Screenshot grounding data
>>>

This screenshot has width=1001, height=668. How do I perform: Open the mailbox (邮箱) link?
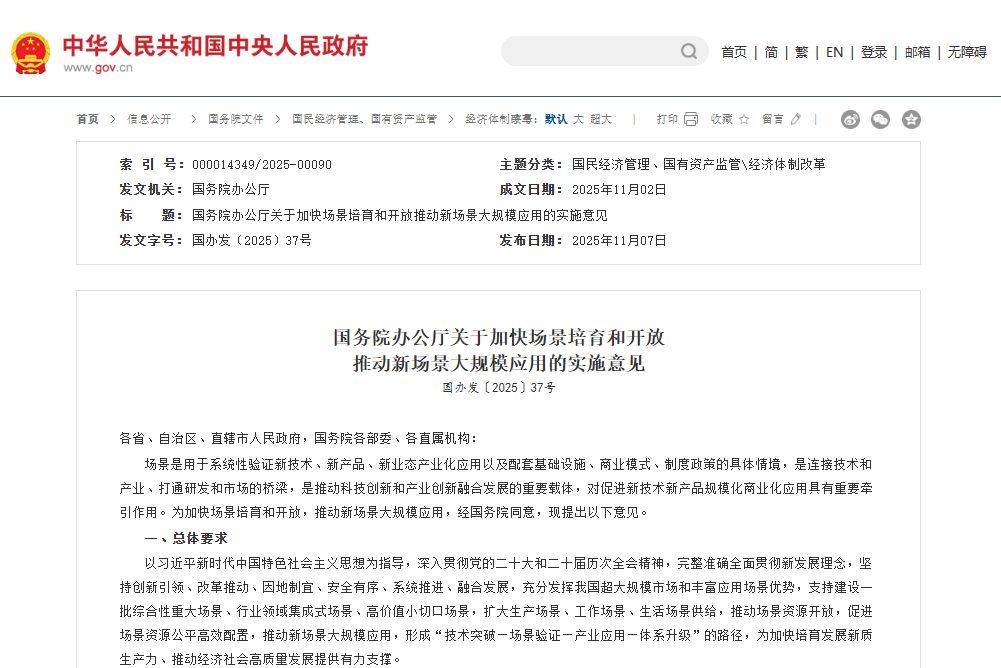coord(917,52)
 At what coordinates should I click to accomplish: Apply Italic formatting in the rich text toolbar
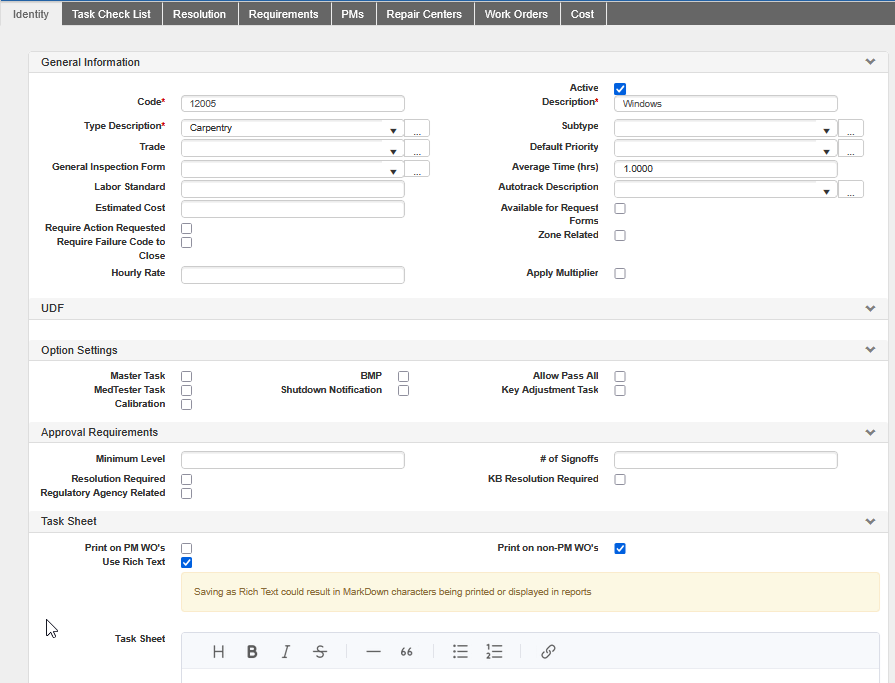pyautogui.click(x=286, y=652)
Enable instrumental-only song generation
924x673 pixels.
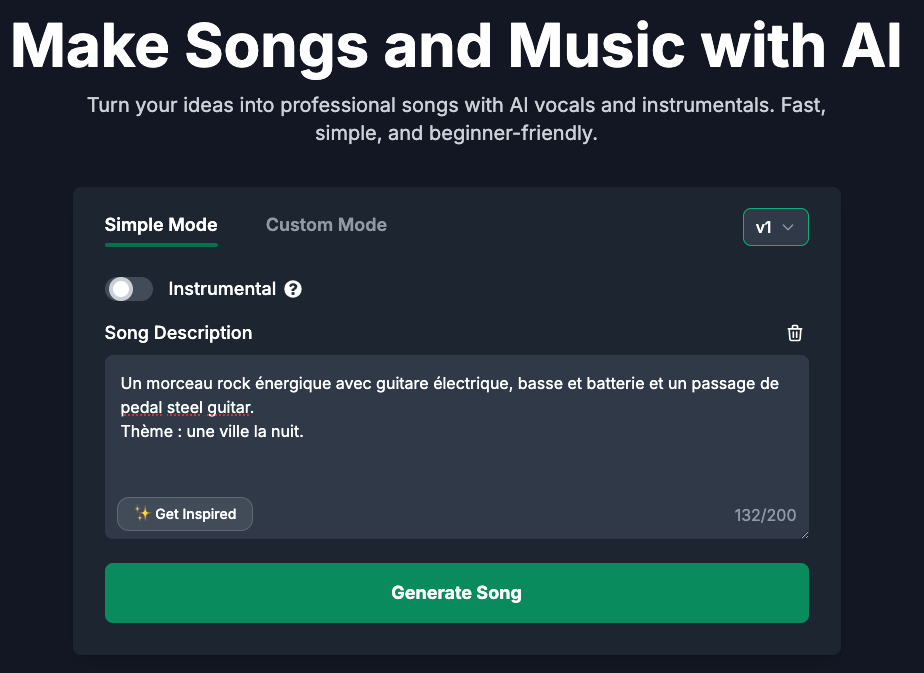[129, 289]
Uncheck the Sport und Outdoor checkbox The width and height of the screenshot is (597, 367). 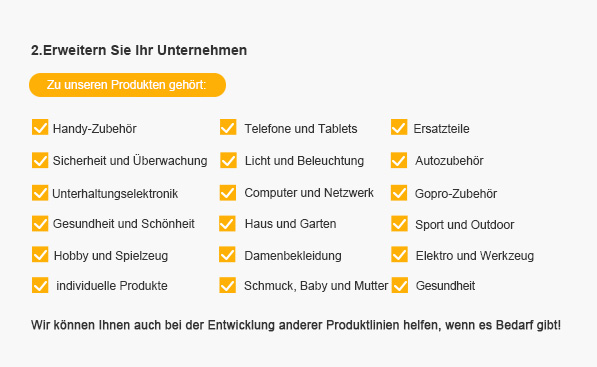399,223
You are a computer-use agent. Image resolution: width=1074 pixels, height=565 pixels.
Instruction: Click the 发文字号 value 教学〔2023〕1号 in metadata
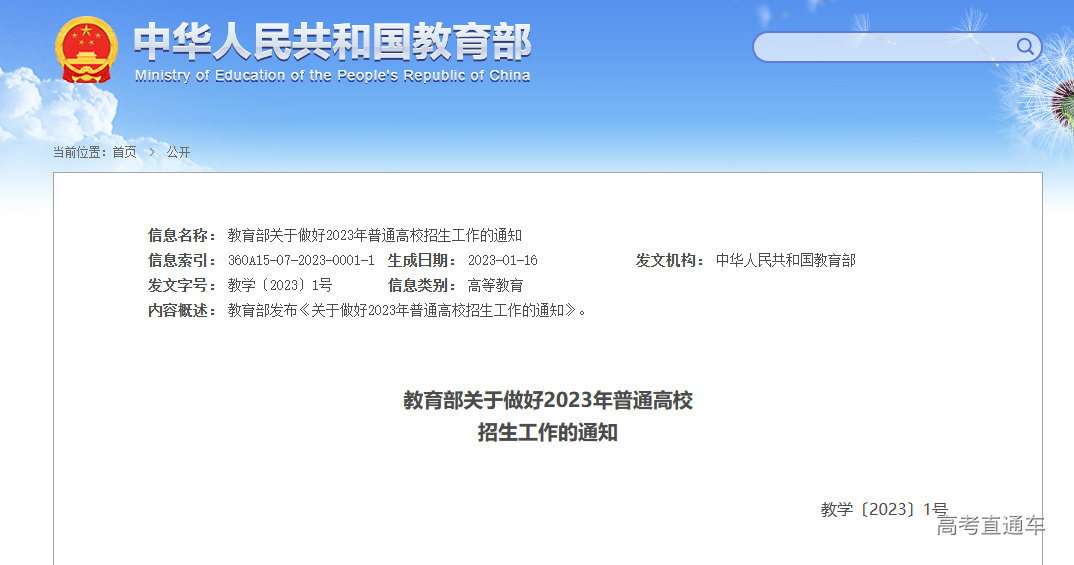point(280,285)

<<<

- BRIEF: Set down, word for word, the line that holds "You are a computer-use" and all lines after it to the end of the entries above, but not the pictures.

- WRITTEN REPLY:
You are a computer-use agent. Image resolution: width=1074 pixels, height=565 pixels.
Instruction: Click the 发文字号 value 教学〔2023〕1号 in metadata
point(280,285)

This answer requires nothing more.